Using your example:
$foo = new Person;
$foo->name = 'smith';
$something = doSomething($foo);
echo $something;
Type hinting means that whatever you pass must be an instance of (the same type as) the type you're hinting.
So, if you hint to Person
only objects of that type will be accepted.
In the example you gave, you tried to pass a string instead of an object.
Update
"Type hinting" forces you to only pass objects of a particular type. This prevents you from passing incompatible values, and creates a standard if you're working with a team etc.
So, let's say you have a function sing()
. You want to be sure that it will only accept objects of type Song
.
Let's create our class Song
:
class Song{
public $title;
public $lyrics;
}
and our function sing(). We will type hint to Song
to ensure that no other type of params can be passed to it:
function sing(Song $song){
echo "Singing the song called " .$song->title;
echo "<p>" . $song->lyrics . "</p>";
}
Now, again, the function can ONLY accept objects of type Song
because that's what we hinted to in the declaration (Song $song
).

═══

▸ **Exercise requirements**
According to the type hinting explanation, what went wrong in the example that was given?

▸ **Information shown**
═══

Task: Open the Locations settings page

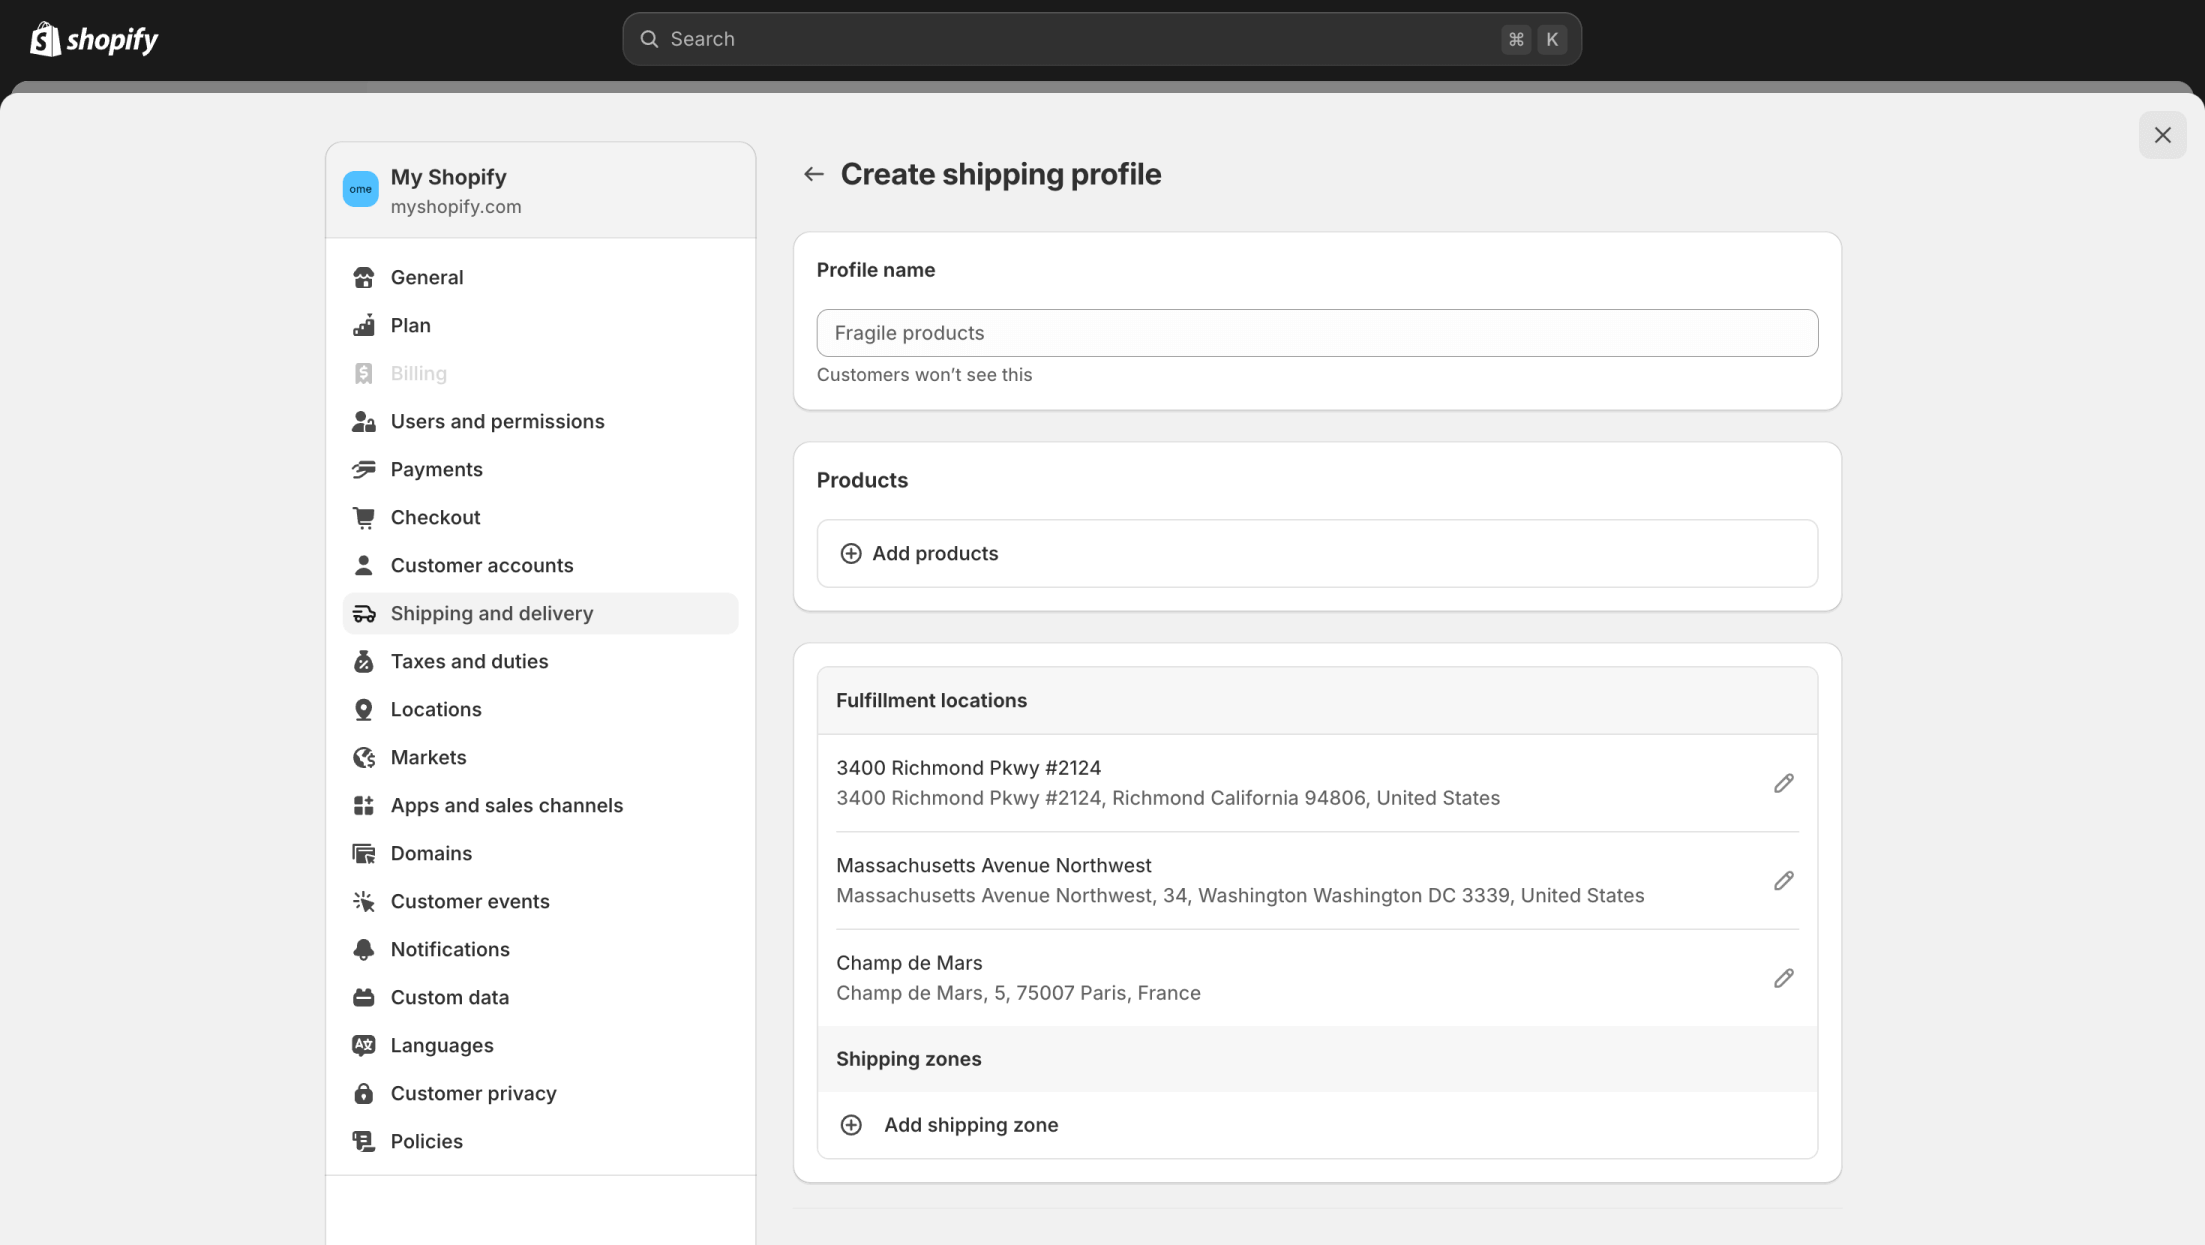Action: (x=436, y=709)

═══

▸ **Written answer**
A string was passed instead of an object.